**TEXTO PARA REVISAR:**
⟨

Ya entonces había, sin embargo, quien buscaba absurdos atajos que destruían todo lo anterior, como comprar la colección entera de golpe, pagando una millonada. Esos mismos padres que instruían a su prole en la competencia desleal solían hacer también los deberes de manualidades de sus hijos provocando una primera huella de erosión en el sistema de meritocracia. Pensando, probablemente, que los ayudaban, estaban, en realidad, construyendo listillos, que no listos, con todas las distorsiones que eso iba a provocar en el futuro en el mercado laboral, en la vida sentimental, en la seguridad vial. Aquellos niños que no tenían que ahorrar para los sobres y no intercambiaban cromos en el patio serían, ya adultos, seres impacientes que se preocuparían más por el enchufe que por el currículum; antes por el físico que por la personalidad y jamás pondrían el intermitente para ayudar a los que vienen detrás.
Coleccionar cromos enseñaba a enfrentarse al mundo con lo que uno tiene, deseando mejorar, pero sin obsesionarse. Nunca se completaba el álbum y no pasaba nada, la temporada de liga siguiente, lo volvías a intentar. De alguna manera, aquellas melés de cabecitas y manos rapidísimas en el patio – “sipa, nopa, sile-nole”, según el dialecto de cada centro escolar- favorecían la autoestima, la convivencia y la celebración de la diferencia: da igual cómo seas, eres el cromo que otro está buscando.

⟩

Entradas guardadas de una colección:
⟨

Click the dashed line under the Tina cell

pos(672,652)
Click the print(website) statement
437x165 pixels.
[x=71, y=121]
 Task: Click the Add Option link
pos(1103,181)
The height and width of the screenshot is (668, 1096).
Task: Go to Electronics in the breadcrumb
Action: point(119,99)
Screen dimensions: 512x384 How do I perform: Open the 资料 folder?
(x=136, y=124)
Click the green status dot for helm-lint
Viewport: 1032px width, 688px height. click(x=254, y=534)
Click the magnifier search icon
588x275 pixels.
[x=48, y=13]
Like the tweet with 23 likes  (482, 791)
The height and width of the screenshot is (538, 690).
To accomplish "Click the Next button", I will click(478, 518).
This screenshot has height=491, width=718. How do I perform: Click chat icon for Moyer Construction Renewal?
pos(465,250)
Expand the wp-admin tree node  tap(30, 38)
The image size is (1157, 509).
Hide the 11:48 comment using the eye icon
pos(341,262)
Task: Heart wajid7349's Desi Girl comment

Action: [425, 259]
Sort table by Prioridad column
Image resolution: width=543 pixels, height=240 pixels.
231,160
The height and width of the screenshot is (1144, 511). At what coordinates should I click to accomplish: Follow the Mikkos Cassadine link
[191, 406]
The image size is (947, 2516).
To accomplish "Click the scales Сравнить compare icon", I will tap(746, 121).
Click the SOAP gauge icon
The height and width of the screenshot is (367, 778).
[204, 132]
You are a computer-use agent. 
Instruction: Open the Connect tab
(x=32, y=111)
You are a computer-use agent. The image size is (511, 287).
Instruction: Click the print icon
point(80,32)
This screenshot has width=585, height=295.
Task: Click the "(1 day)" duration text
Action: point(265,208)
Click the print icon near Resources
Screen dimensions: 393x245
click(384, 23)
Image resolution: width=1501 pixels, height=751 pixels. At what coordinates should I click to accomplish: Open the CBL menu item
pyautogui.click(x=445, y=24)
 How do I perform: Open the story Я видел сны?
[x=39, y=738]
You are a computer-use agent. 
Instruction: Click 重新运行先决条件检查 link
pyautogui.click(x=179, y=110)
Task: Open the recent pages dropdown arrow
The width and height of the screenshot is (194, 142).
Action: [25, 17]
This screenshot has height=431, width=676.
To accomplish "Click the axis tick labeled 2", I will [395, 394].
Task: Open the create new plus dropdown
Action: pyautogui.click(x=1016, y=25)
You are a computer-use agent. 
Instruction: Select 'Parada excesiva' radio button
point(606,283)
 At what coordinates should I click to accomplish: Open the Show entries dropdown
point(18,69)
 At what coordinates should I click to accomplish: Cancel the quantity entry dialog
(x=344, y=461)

⟩

**EJERCICIOS:**
a: En el texto sobre los cromos, ¿qué pasaba cuando no se completaba el álbum?
b: Copia del texto sobre los cromos el fragmento que empieza con las palabras que contienen "Coleccionar cromos enseñaba" y termina con "otro está buscando.".

**RESPUESTAS POR TAREA:**
a: No pasaba nada: a la temporada de liga siguiente se volvía a intentar.

b:
Coleccionar cromos enseñaba a enfrentarse al mundo con lo que uno tiene, deseando mejorar, pero sin obsesionarse. Nunca se completaba el álbum y no pasaba nada, la temporada de liga siguiente, lo volvías a intentar. De alguna manera, aquellas melés de cabecitas y manos rapidísimas en el patio – “sipa, nopa, sile-nole”, según el dialecto de cada centro escolar- favorecían la autoestima, la convivencia y la celebración de la diferencia: da igual cómo seas, eres el cromo que otro está buscando.